RDA tax increment diversions now consume over $5 billion annually, or 10% of all state property taxes. This comes at a direct expense to school districts and counties. Education has some Prop. 98 protections, but cutbacks this year have been deep. Counties have been hit hard, too. Since 1990, Los Angeles County alone has lost $2.7 billion in revenues to redevelopment diversions.

The California Redevelopment Association and its pricey lobbyists brag that RDAs do not levy taxes. True. What’s worse is that they hijack the revenues of other agencies, forcing them to raise taxes or seek relief from the state. Under the guise of economic development, they subsidize luxury hotels, big box retailers, auto dealerships and movie megaplexes. Often they buy raw land and simply sit on it for years. Visit areas San Bernardino or Oakland where failed projects have left a patchwork of fenced off empty lots.

RDA funds are used mostly to subsidize commercial development to garner sales tax for city coffers. But the inter-city sales tax wars have led to extreme fiscalization of land use with its bias for commercial zoning at the expense of residential zoning. Numerous half-empty ghost malls and vacant auto dealerships testify to the over-building of commercial development—not because of market demand but local RDA subsidies.
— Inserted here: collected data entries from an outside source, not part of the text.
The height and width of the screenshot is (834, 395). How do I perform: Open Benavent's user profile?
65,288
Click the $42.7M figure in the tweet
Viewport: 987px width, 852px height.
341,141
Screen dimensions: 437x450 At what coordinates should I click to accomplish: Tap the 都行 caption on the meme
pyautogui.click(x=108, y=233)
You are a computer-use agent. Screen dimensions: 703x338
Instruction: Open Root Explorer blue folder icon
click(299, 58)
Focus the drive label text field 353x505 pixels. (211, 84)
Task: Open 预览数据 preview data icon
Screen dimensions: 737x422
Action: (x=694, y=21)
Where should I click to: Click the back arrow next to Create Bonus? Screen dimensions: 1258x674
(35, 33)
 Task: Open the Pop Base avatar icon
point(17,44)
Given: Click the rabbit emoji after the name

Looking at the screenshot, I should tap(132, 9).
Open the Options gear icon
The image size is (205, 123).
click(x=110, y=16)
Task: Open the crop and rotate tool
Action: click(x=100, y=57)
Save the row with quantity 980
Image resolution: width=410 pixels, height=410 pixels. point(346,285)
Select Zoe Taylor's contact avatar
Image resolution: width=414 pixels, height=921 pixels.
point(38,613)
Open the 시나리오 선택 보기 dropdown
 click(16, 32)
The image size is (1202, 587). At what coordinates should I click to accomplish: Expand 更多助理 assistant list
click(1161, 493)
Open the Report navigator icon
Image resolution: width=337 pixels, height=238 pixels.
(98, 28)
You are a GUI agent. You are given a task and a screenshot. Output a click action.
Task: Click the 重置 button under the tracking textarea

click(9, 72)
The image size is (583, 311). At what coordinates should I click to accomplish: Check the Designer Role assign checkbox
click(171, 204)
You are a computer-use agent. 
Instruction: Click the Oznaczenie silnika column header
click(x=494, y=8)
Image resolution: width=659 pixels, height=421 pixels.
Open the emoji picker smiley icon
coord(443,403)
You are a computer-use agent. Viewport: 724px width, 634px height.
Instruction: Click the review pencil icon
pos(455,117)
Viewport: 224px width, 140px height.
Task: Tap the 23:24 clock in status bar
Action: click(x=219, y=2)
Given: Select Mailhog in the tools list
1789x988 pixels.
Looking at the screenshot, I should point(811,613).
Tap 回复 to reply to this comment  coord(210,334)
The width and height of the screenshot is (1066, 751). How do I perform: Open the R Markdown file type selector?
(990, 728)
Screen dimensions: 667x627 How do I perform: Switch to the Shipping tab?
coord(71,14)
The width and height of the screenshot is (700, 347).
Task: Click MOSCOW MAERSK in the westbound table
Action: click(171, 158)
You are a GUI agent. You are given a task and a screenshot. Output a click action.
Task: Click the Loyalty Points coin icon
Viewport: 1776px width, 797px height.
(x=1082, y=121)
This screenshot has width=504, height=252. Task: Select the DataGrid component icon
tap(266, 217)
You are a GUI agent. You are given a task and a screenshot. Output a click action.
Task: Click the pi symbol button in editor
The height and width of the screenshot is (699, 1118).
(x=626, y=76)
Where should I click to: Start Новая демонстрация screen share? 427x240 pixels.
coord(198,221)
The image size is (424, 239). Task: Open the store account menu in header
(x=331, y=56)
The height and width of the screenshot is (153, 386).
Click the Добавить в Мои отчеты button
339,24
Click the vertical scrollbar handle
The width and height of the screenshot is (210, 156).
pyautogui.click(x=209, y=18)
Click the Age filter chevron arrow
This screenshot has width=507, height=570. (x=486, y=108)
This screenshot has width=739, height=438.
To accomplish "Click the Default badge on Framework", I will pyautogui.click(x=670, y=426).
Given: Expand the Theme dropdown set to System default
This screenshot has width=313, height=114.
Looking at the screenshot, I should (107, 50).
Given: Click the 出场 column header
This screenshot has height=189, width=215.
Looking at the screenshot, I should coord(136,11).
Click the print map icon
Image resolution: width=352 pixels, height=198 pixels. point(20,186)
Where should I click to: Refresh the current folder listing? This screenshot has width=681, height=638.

Should public money build Costcos or classrooms? Hotels or hospitals?

Opposition to RDA abuses has long come from conservatives concerned about the abuse of eminent domain. Homeowners and entrepreneurs have seen their land and businesses seized to benefit well connected developers. Now, liberals are seeing the light. “If the state legislature were asked were asked to directly appropriate money for local shopping centers, they would never do it,” said former assemblyman and Sacramento mayor Phil Isenburg. “Because the current subsidy is mostly hidden, it continues.”

Rather than a temporary fix to alleviate blight, RDAs have become a permanent drain on California public resources that must be stopped. And this current fiscal free fall has become the perfect time to do just that.

To work, however, the fix must be permanent. The typical 40-year sunsets for agencies must be enforced. Agencies must be shut down and the revenues restored to public services. If the agencies really have succeeded at ending blight, let them shut down and return the revenues to our schools, libraries, parks, clinics and other public needs.

The legislature has allowed the redevelopment boil to fester for too long. Let it be lanced and let the healing begin.